Four years after the Internet bubble burst, the venturecapital industry is stirring back to life.
Investments by venture firms rose 22 percent in the second quarter of this year, from $4.7 billion a year earlier to $5.8 billion, according to a survey by PricewaterhouseCoopers, Thomson Venture Economics and the National Venture Capital Association MoneyTree. For all of 2004, analysts project an 11 percent increase in investments, from $18 billion in 2003, to $20 billion.
That is a far cry from the $108 billion in the heady days of 1999, and nobody in the venture-capital business is predicting a return to that flood of cash. Rather, ‘‘it’s as though the turtle got out of its shell, looked around, and decided it was safe to go out,’’ said Jesse Reyes, vice president for global research for Thomson Venture Economics in New York City.
Venture capitalists cite several factors for the improving situation, starting with the reviving economy. Forecasts of increased technology spending by corporations are also fueling the uptick, they say. Then, there is the simple matter of time.
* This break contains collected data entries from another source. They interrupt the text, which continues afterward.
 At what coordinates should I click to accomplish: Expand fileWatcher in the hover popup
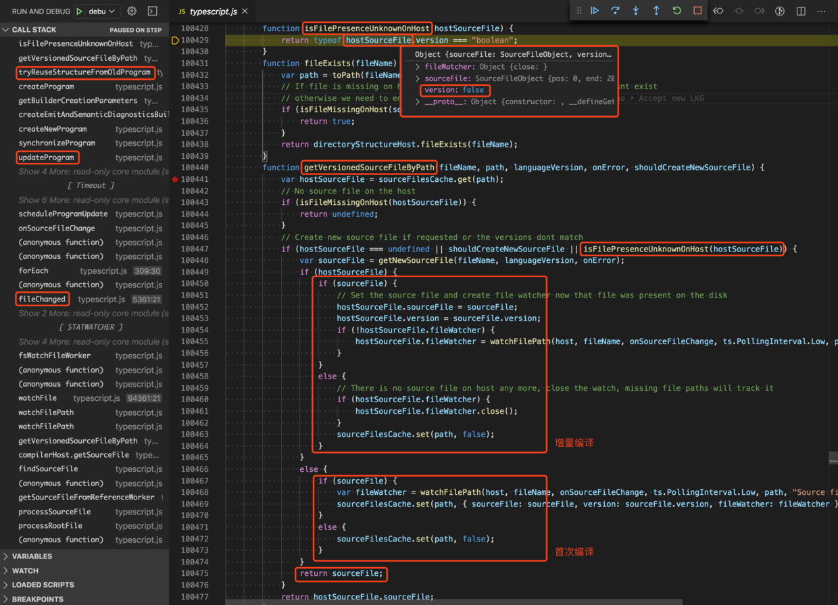[418, 67]
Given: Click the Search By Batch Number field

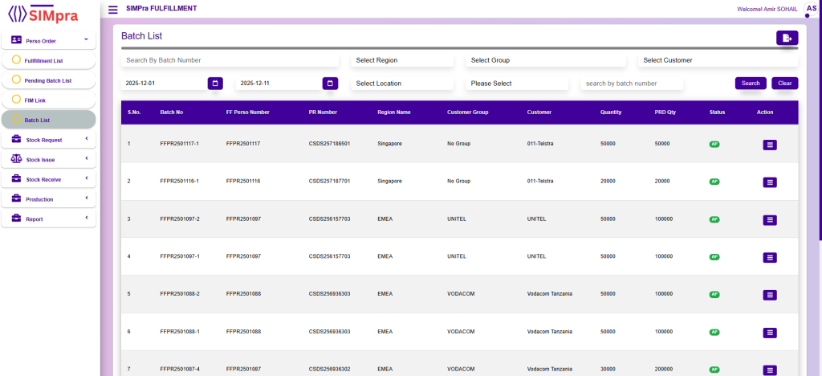Looking at the screenshot, I should click(231, 60).
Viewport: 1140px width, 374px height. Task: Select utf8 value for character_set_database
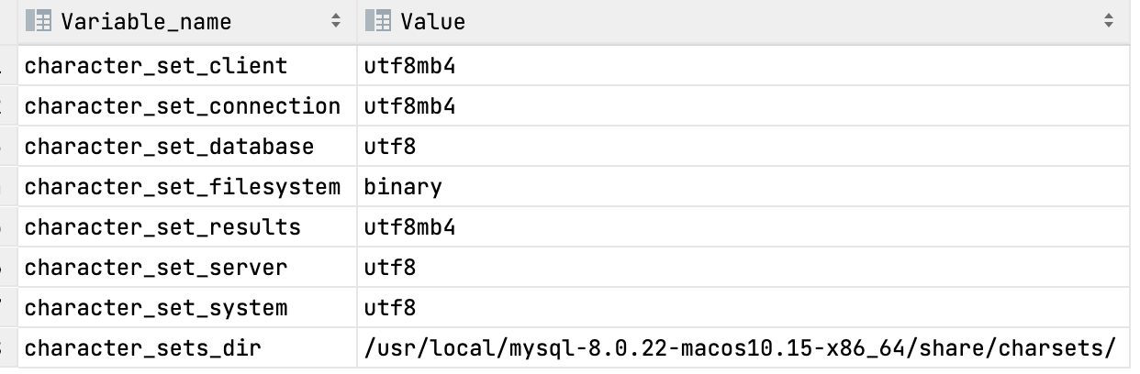390,147
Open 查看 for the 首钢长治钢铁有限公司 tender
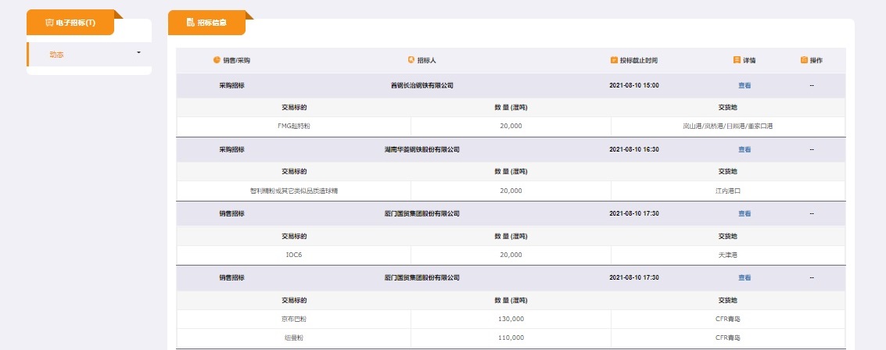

After spending several post-bubble years licking their wounds and propping up existing companies in their portfolios, venture capitalists are finally looking around for new investment opportunities.
As for entrepreneurs, many more are now willing to come forward with innovative ideas than during the years immediately after the Internet debacle. ‘‘Before, entrepreneurs were hunkered down, unwilling to take a risk in such a terrible environment,’’ said Geoff Yang, a partner in Redpoint Ventures, in Menlo Park, Calif. ‘‘But, now, they’re coming out of hiding.’’
Yang and other venture capitalists report significant increases in the number of deals they are looking at these days, especially in start-ups. He estimates that the number of investments his firm is considering is up 40 percent to 50 percent from a few years ago.
The competition among venture capitalists to get their foot in the door of promising companies has also heated up. The time that elapses for a deal to close has been cut by more than half, from six to eight months two years ago to two or three months today, said Bill Ericson, a general partner with Mohr, Davidow Ventures, another Menlo Park firm.
Perhaps the most encouraging development for entrepreneurs is the increase in venture-capital investments in early-stage companies, to 231 in the second quarter of 2004, the highest number in two years.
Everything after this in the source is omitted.